La región del Languedoc, situada en el sur de Francia, es
una zona que estuvo habitada por romanos, visigodos y merovingios a partir del
siglo V y, hasta bien entrado el siglo XIII fue un principado independiente,
con una cultura y una lengua propias que la unían más a los condados catalanes
que al reino franco del norte. Allí, como en Cataluña, Aragón y Valencia, los
templarios, y en el caso del Languedoc—Rosellón los cátaros, practicaron una
tolerancia religiosa que contrastaba con el fanatismo religioso imperante en el
resto de Europa, incluida la ahora mitificada Andalucía musulmana. Tras la debacle del Reino visigodo de España, a principios
del siglo VIII, las doctrinas y corrientes islamistas traspasaron los Pirineos
para instalarse en la antigua Galia Narbonense. Pero antes que éstas, el
judaísmo ya había impregnado aquellas tierras unos siglos antes. Frente a una Iglesia católica absolutamente corrompida,
muchos se apartaron de ella y se acercaron a otros postulados y formas de
aproximarse a Dios; y no dudaron en predicar sus ideas, en dejar al descubierto
la impostura que la Iglesia estaba llevando a cabo. Pero la Iglesia nunca
estuvo dispuesta a ceder su terreno frente a ningún predicador advenedizo; por
lúcido que éste fuera; cuanta más razón tuviera, cuantos más seguidores
obtuviese; más hacía peligrar su monopolio espiritual y político sobre la
población. La mejor manera de evitar la proliferación de predicadores era
tachándolos de herejes y enviándolos a la hoguera. Los disidentes no obtuvieron
de la Iglesia un mejor trato que las brujas y hechiceros.
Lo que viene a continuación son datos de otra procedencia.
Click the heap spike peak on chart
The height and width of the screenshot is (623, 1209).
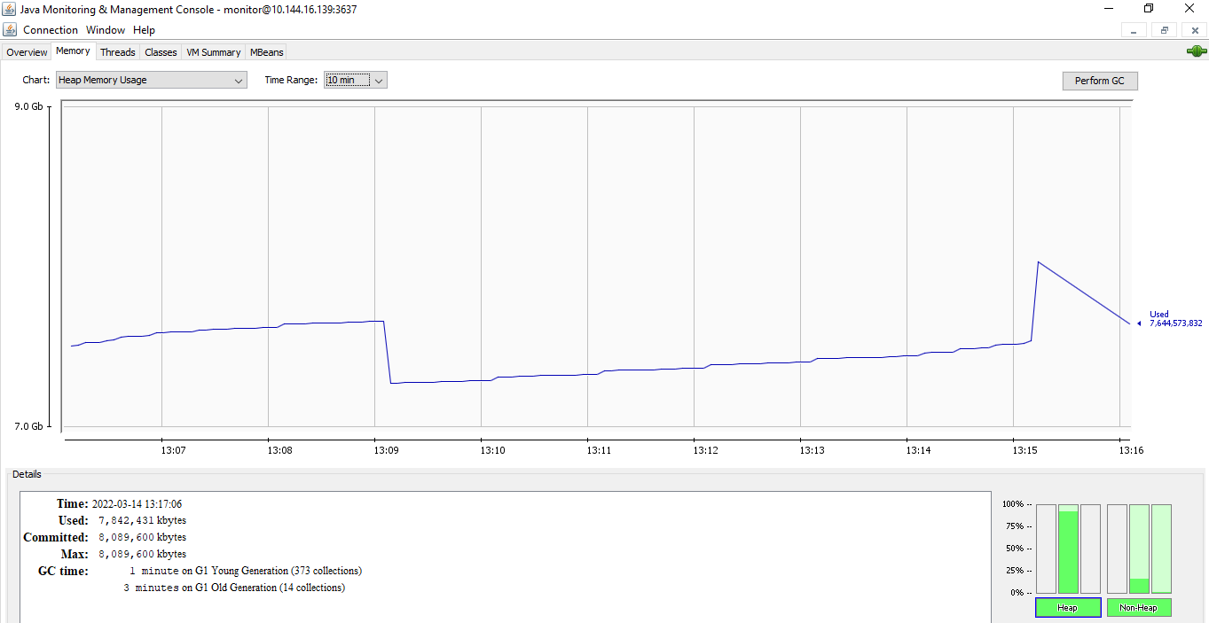[x=1038, y=261]
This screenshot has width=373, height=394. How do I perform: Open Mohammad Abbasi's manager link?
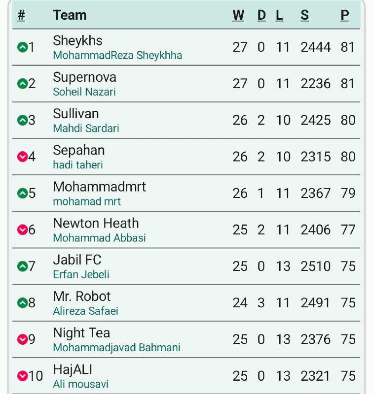click(99, 238)
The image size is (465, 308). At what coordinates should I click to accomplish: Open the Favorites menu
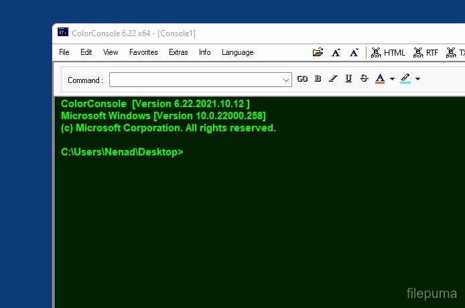(143, 52)
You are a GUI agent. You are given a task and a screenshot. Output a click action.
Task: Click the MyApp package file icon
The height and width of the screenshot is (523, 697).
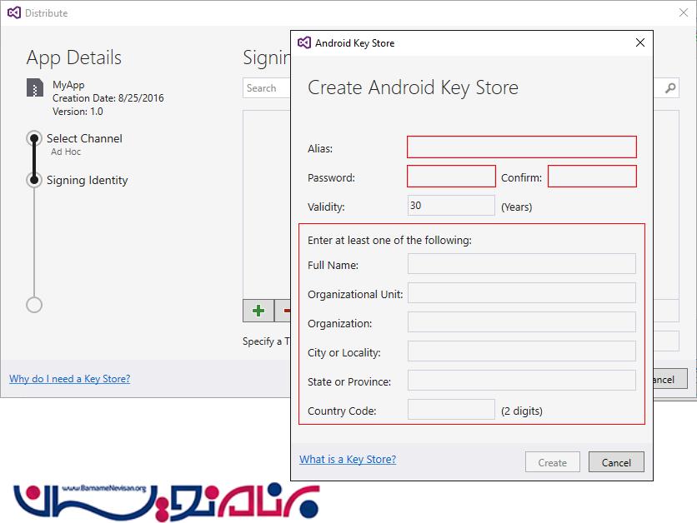pos(34,88)
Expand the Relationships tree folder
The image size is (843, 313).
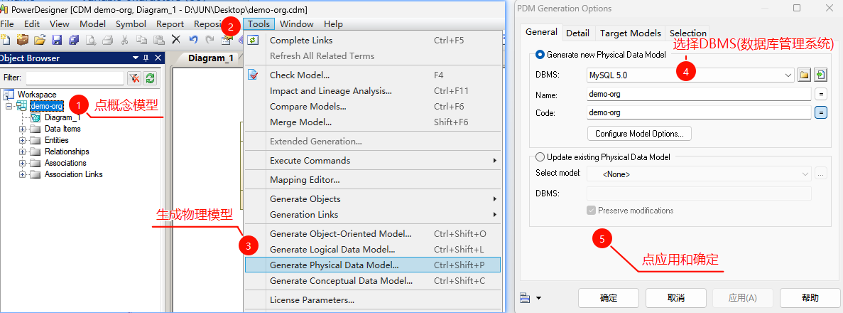(x=23, y=152)
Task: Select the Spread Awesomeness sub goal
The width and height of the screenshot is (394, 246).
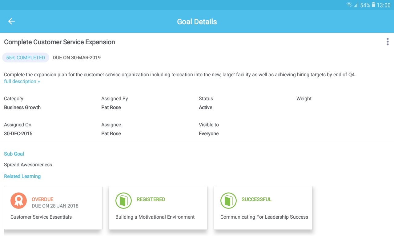Action: point(28,165)
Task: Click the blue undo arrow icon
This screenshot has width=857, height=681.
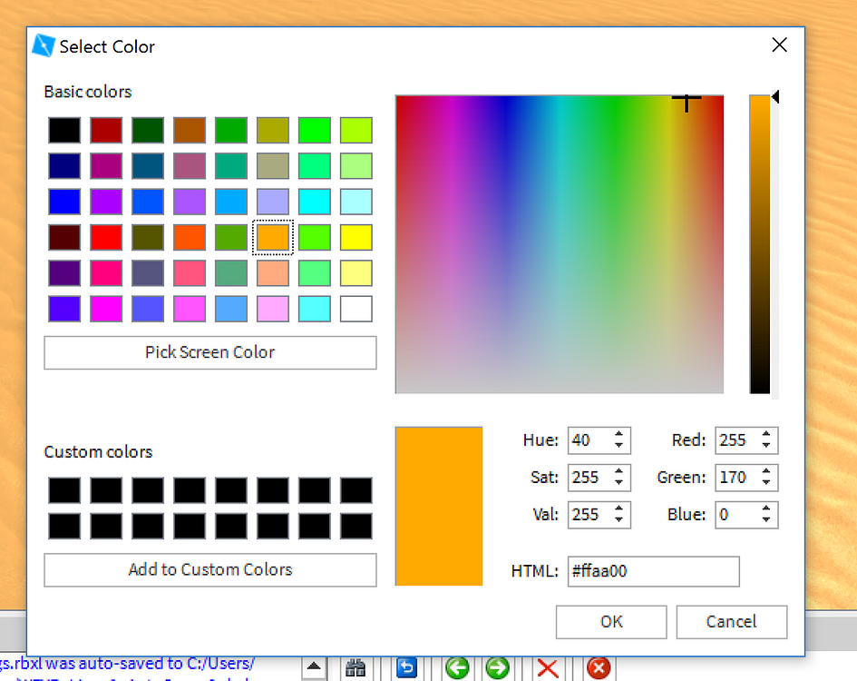Action: (x=406, y=666)
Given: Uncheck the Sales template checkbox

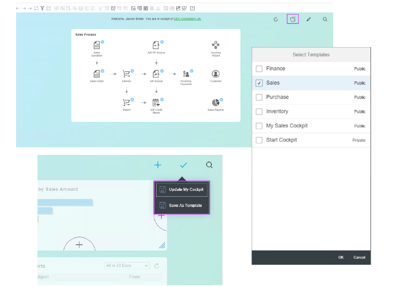Looking at the screenshot, I should [259, 83].
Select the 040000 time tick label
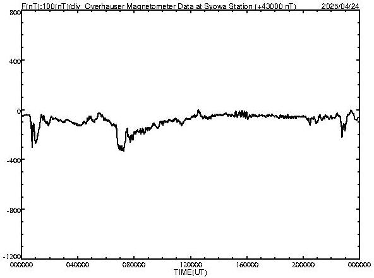Image resolution: width=374 pixels, height=278 pixels. 78,265
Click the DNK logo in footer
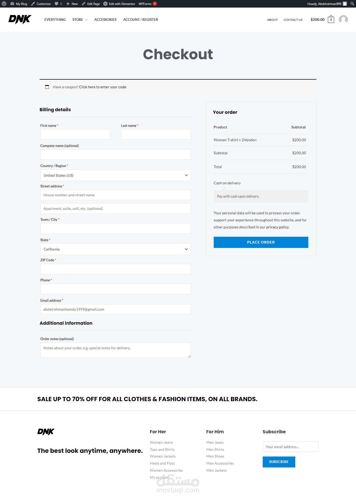 click(46, 432)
Los cátaros del Languedoc, los «bons homes», fueron quienes
sufrieron una de las más sangrientas persecuciones por parte de la Iglesia. Dado que rechazaban cualquier autoridad de la jerarquía
eclesiástica, incidían directamente sobre la estabilidad de las castas
clericales locales, lo que les creaba enemigos irreconciliables y muy
peligrosos a cada paso que daban. Como los antiguos gnósticos, los cátaros predicaban que el
acercamiento del hombre a lo divino no debía establecerse única y
exclusivamente a través de la fe ciega que la Iglesia católica imponía, sino,
más bien, a través del conocimiento o «gnosis». Su idea era que no había un
solo dios, sino dos: uno bueno y otro malo, el «Rex Mundi», el antiguo
«Demiurgo» de los cristianos gnósticos. Rechazaban la misa y los demás oficios religiosos porque no
creían en la divinidad de Cristo; para ellos, éste había sido un hombre
extraordinario que había muerto por defender sus ideales y a consecuencia de sus
propios errores y pecados, y no para salvar al resto de la humanidad. De ahí
que se negaran rotundamente a utilizar el símbolo de la cruz. Incluso muchos —y
esto es muy significativo—, dudaban que Jesús hubiese muerto realmente en el
madero. Si bien templarios y cátaros partían, al menos
aparentemente, desde puntos de vista y creencias distintas, se sabe que la
relación entre ellos fue muy estrecha. Seguramente ambos eran conscientes de la
desmedida ambición de poder de la Iglesia y de su afán por intervenir en los
asuntos mundanos, y desde luego no compartían el fanatismo de muchos clérigos,
dispuestos a enviar a la hoguera a cualquiera que no aceptara los dogmas de fe
establecidos por la jerarquía eclesiástica. Algunos templarios destacados, como el gran maestre Bertrand
de Blanchefort, había nacido en el seno de familias cuyos antepasados habían
sido cátaros y según estiman algunos historiadores, al menos en la región del
Languedoc, muchos de los miembros del Temple tenían creencias más cercanas al
catarismo que al catolicismo. Al parecer, cuando se desató la cruzada contra
los albigenses que supuso el exterminio de los cátaros, muchos caballeros del
Temple lucharon del bando de éstos valerosamente. Cosa que también hizo el rey de Aragón, Pedro II, cuyo
sobrenombre, paradójicamente era «el Católico». Este apoyo dado a los cátaros,
influyó, un siglo más tarde, para proclamar también herejes a los propios
templarios. Como ya hemos dejado dicho, una de las creencias compartidas por
cátaros y templarios era la de que Jesús no era el Hijo de Dios. Por lo tanto,
fue mortal, sufrió la flagelación, fue crucificado y sepultado. Esa fue la terrible herejía que compartieron cátaros y templarios, y que llevó a ambos a la hoguera de la Inquisición.